Requirement -
Quote only the span from the first line of the entries to the line containing "The width and height of the screenshot is (793, 527).", both ends kept. Leave every picture out.
== Dataset extract
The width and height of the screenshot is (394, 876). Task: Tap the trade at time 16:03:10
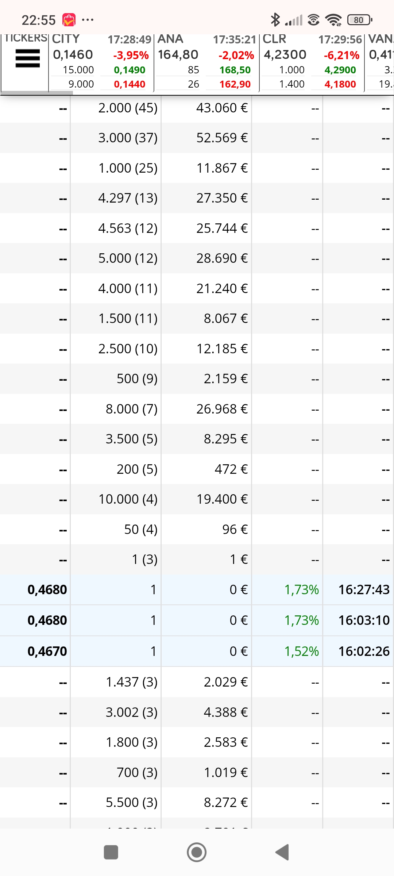(x=197, y=620)
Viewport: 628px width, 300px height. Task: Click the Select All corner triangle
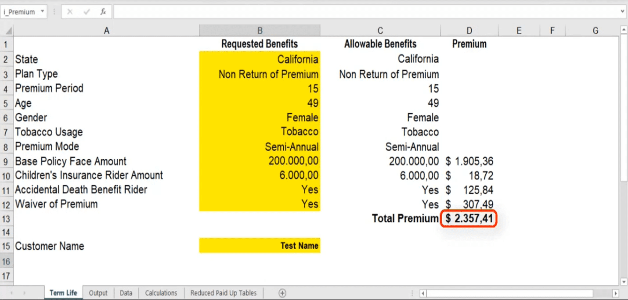tap(7, 31)
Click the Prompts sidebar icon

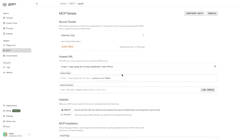point(4,28)
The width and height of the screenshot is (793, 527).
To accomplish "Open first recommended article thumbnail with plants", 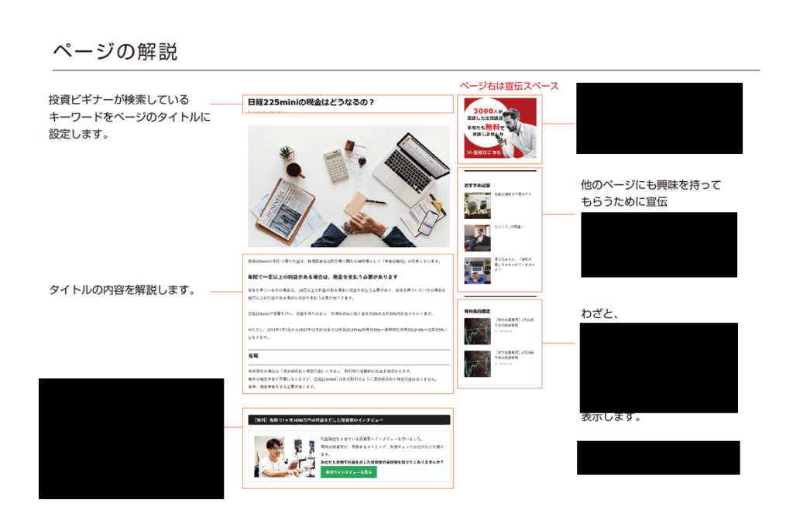I will [477, 205].
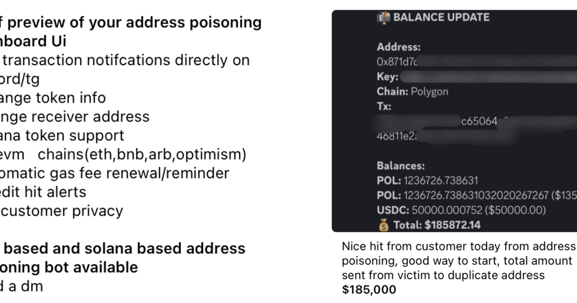This screenshot has height=303, width=577.
Task: Select the Chain: Polygon line
Action: 413,92
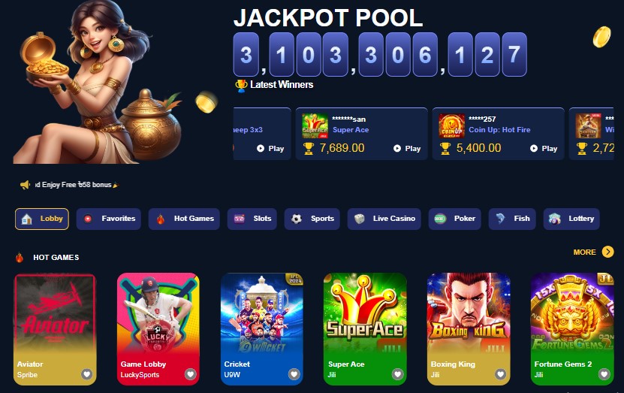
====
Finished exercise -
The width and height of the screenshot is (394, 876). Task: Tap the trade at time 16:03:10
(x=197, y=620)
Viewport: 628px width, 300px height. Task: Click the Select All corner triangle
tap(7, 31)
Click the Prompts sidebar icon

point(4,28)
The width and height of the screenshot is (793, 527).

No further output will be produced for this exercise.